The man gave a hoarse cry of grief, which rang through the house.

"You're crazy!" he cried, fiercely. "It was he that was hurt, not she. Who would have hurt little Elsie? I may have threatened her--God forgive me!--but I would not have touched a hair of her pretty head. Take it back--you! Say that she is not hurt!"

"She was found badly wounded, by the side of her dead husband."

He sank with a deep groan on the settee and buried his face in his manacled hands. For five minutes he was silent. Then he raised his face once more, and spoke with the cold composure of despair.

"I have nothing to hide from you, gentlemen," said he. "If I shot the man he had his shot at me, and there's no murder in that. But if you think I could have hurt that woman, then you don't know either me or her.
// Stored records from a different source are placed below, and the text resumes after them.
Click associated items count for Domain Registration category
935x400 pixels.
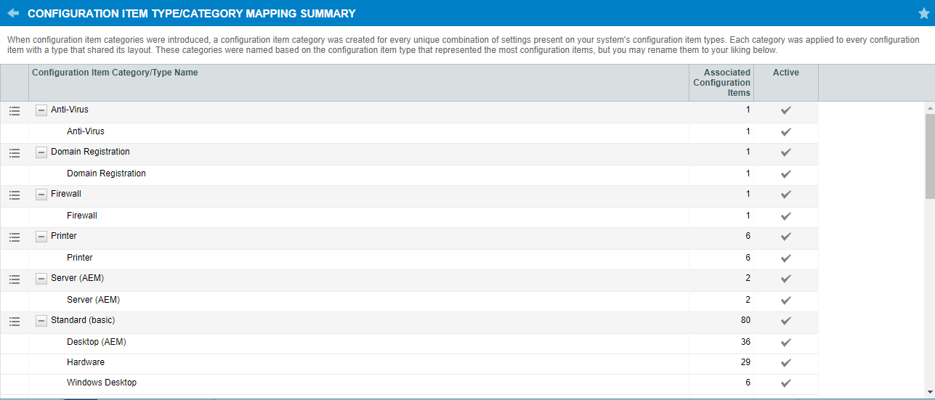tap(748, 152)
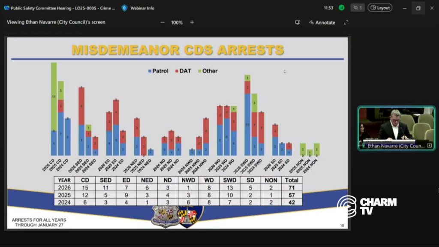This screenshot has width=439, height=247.
Task: Click the DAT legend red swatch
Action: click(177, 71)
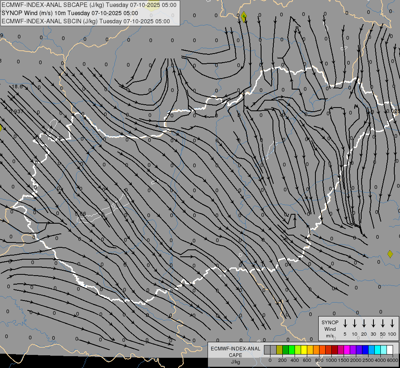Image resolution: width=400 pixels, height=368 pixels.
Task: Select the 30 m/s wind legend arrow
Action: [373, 323]
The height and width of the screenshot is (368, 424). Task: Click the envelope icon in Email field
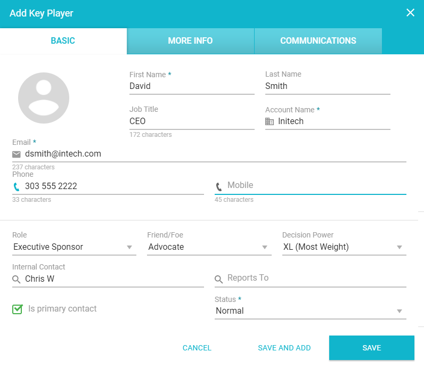point(17,154)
I tell you, there was never a man in this world loved a woman more than I loved her. I had a right to her. She was pledged to me years ago. Who was this Englishman that he should come between us? I tell you that I had the first right to her, and that I was only claiming my own.
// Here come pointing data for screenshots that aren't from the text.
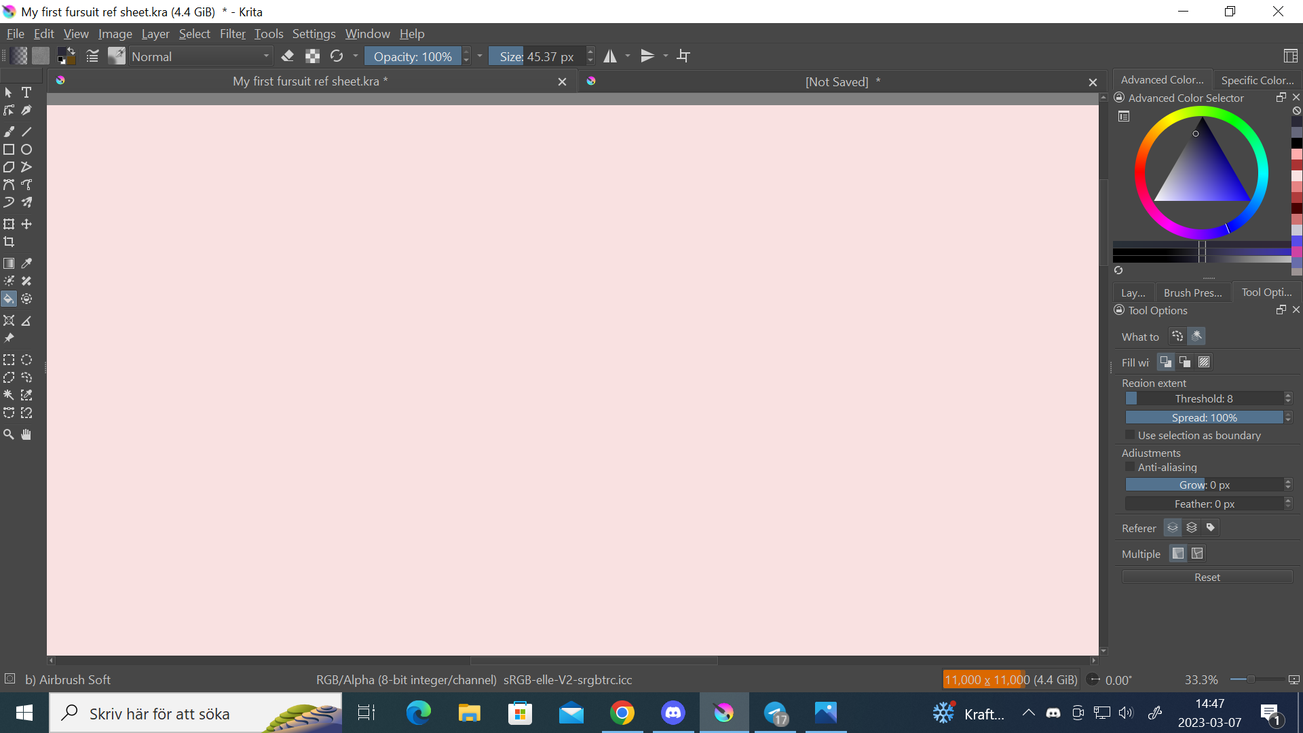The image size is (1303, 733).
Task: Toggle eraser mode in top toolbar
Action: [288, 56]
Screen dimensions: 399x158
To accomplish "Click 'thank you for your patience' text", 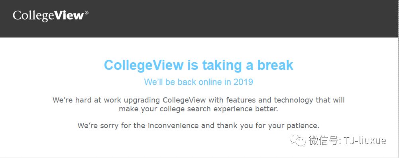I will point(268,126).
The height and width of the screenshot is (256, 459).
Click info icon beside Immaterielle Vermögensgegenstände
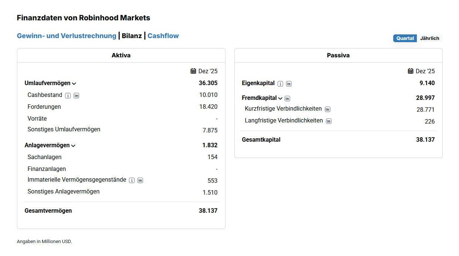[x=132, y=180]
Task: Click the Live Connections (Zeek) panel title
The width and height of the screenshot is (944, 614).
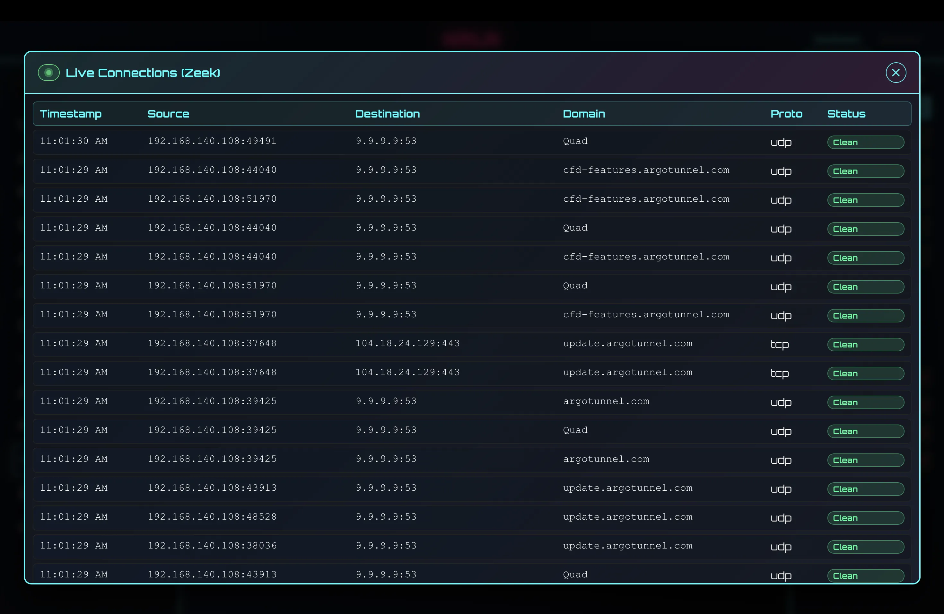Action: 143,73
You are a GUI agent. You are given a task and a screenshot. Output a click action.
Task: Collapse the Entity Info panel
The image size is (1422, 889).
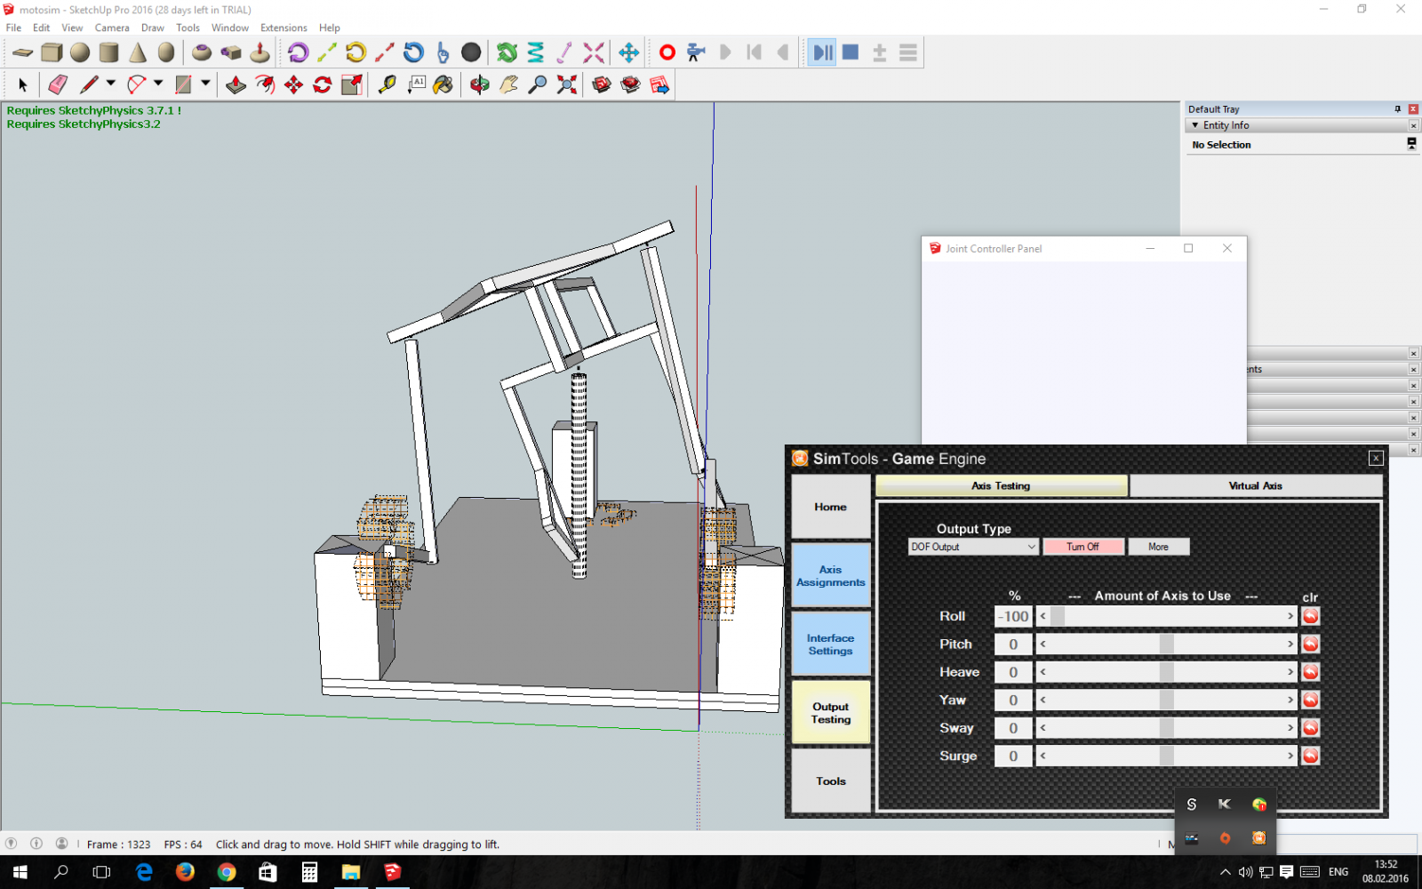pos(1195,125)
"She broke away from your influence when she found the man that you are," said Holmes, sternly. "She fled from America to avoid you, and she married an honourable gentleman in England. You dogged her and followed her and made her life a misery to her, in order to induce her to abandon the husband whom she loved and respected in order to fly with you, whom she feared and hated. You have ended by bringing about the death of a noble man and driving his wife to suicide. That is your record in this business, Mr. Abe Slaney, and you will answer for it to the law."

"If Elsie dies, I care nothing what becomes of me," said the American. He opened one of his hands, and looked at a note crumpled up in his palm. "See here, mister! he cried, with a gleam of suspicion in his eyes, "you're not trying to scare me over this, are you? If the lady is hurt as bad as you say, who was it that wrote this note?" He tossed it forward on to the table.
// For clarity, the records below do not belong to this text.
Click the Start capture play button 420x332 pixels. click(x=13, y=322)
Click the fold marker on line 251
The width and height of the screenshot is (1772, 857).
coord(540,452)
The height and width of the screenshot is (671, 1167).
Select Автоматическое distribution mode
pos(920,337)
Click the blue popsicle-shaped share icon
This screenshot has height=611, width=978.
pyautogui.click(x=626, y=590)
"I wrote it, to bring you here."

"You wrote it? There was no one on earth outside the Joint who knew the secret of the dancing men. How came you to write it?"

"What one man can invent another can discover," said Holmes. There is a cab coming to convey you to Norwich, Mr. Slaney. But meanwhile, you have time to make some small reparation for the injury you have wrought. Are you aware that Mrs. Hilton Cubitt has herself lain under grave suspicion of the murder of her husband, and that it was only my presence here, and the knowledge which I happened to possess, which has saved her from the accusation? The least that you owe her is to make it clear to the whole world that she was in no way, directly or indirectly, responsible for his tragic end."

"I ask nothing better," said the American. "I guess the very best case I can make for myself is the absolute naked truth."

"It is my duty to warn you that it will be used against you," cried the inspector, with the magnificent fair play of the British criminal law.

Slaney shrugged his shoulders.

"I'll chance that," said he. "First of all, I want you gentlemen to understand that I have known this lady since she was a child. There were seven of us in a gang in Chicago, and Elsie's father was the boss of the Joint. He was a clever man, was old Patrick. It was he who invented that writing, which would pass as a child's scrawl unless you just happened to have the key to it. Well, Elsie learned some of our ways, but she couldn't stand the business, and she had a bit of honest money of her own, so she gave us all the slip and got away to London. She had been engaged to me, and she would have married me, I believe, if I had taken over another profession, but she would have nothing to do with anything on the cross. It was only after her marriage to this Englishman that I was able to find out where she was. I wrote to her, but got no answer. After that I came over, and, as letters were no use, I put my messages where she could read them.